Physics – 4.5.3 Magnetic effect of a current | e-Consult

The strength of the magnetic field produced by a coil carrying a current is directly proportional to both the current (I) and the number of turns (N) in the coil. This relationship is described by the formula: B = μ₀NI, where:

• B is the magnetic flux density (strength of the magnetic field) in Tesla (T).
• μ₀ is the permeability of free space (a constant value).
• N is the number of turns in the coil.
• I is the current flowing through the coil in Amperes (A).

Effect of changing the current (I): Increasing the current increases the number of moving charges within the wire, resulting in a stronger magnetic field. More moving charges mean a stronger magnetic field.

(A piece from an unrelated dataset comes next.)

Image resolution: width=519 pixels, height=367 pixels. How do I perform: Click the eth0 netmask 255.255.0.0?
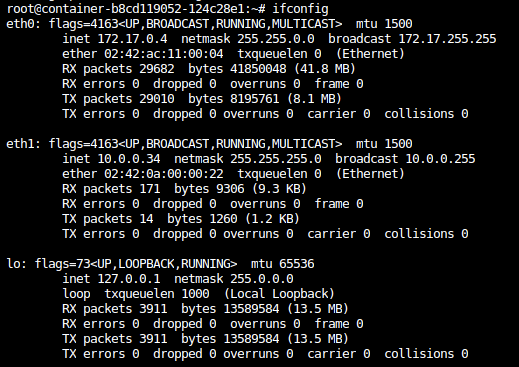click(x=276, y=39)
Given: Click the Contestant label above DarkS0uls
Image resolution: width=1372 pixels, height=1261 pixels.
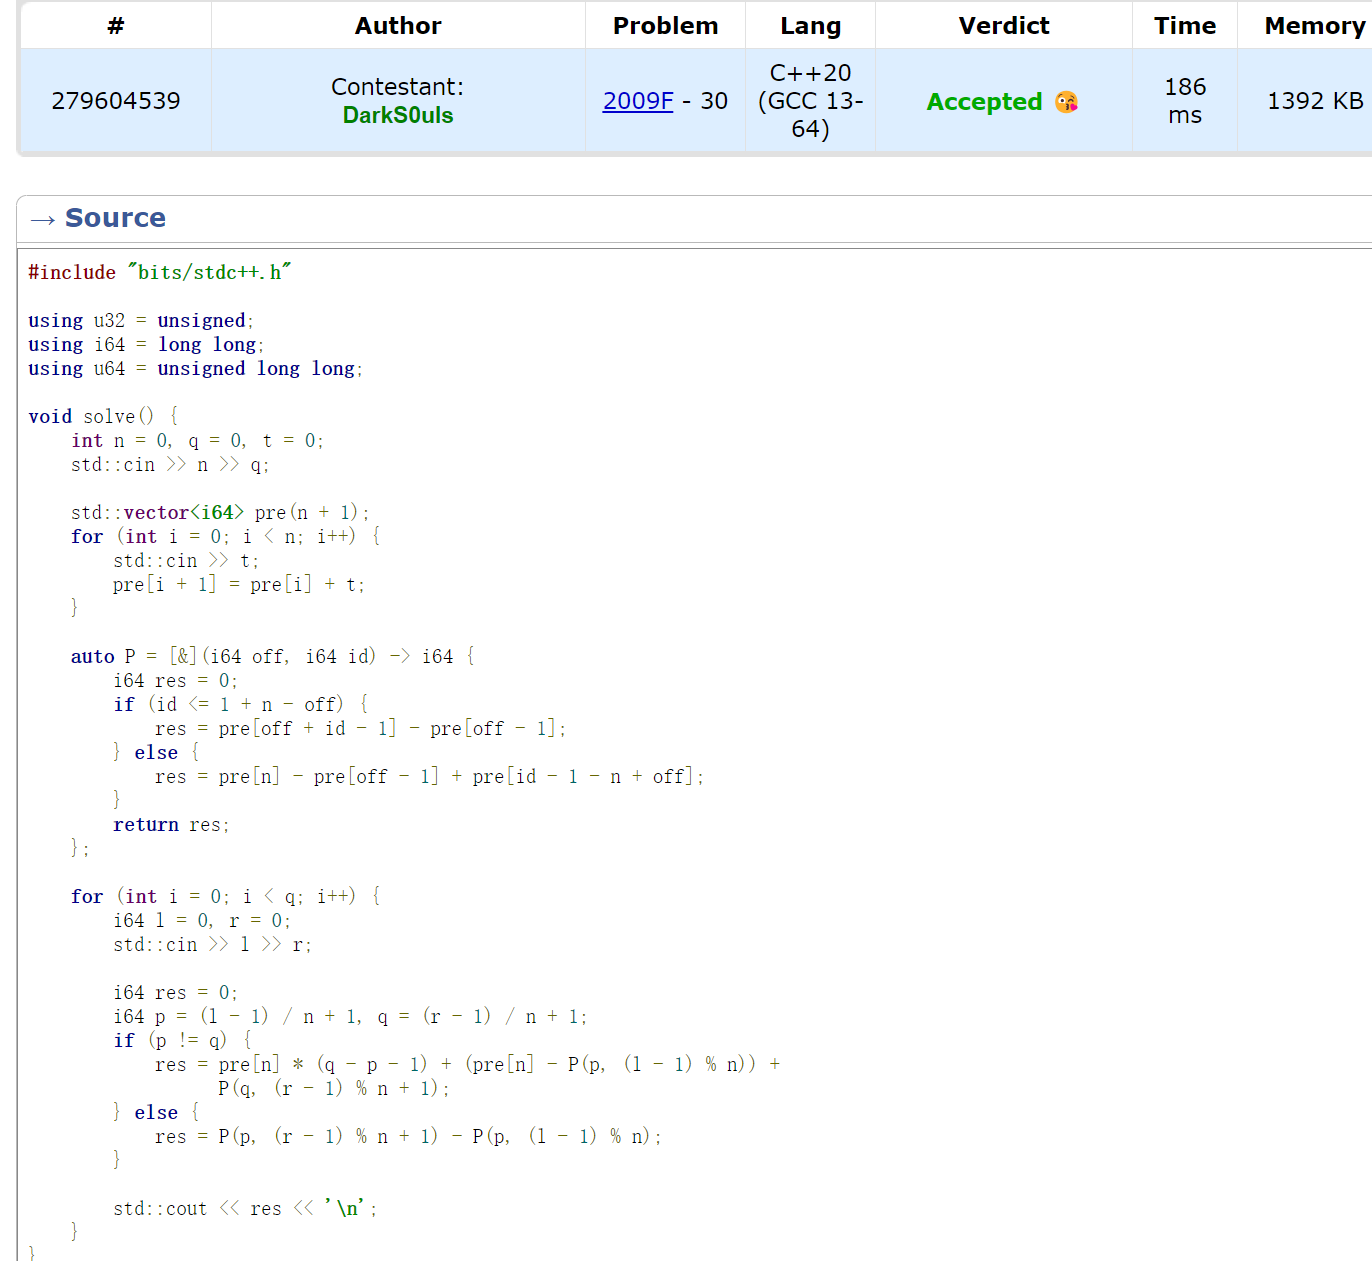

Effect of changing the number of turns (N): Increasing the number of turns in the coil concentrates the magnetic field. Each turn contributes to the overall magnetic field strength. More turns mean a stronger magnetic field.

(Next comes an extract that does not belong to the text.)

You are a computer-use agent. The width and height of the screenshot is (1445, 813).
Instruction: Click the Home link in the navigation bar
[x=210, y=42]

Effect of an Iron Core: Inserting an iron core into the coil significantly enhances the magnetic field. Iron is a ferromagnetic material, meaning it can be easily magnetized. The iron core concentrates the magnetic flux lines, effectively multiplying the magnetic field strength. The iron core provides a low reluctance path for the magnetic flux, reducing the flux leakage into the surrounding air.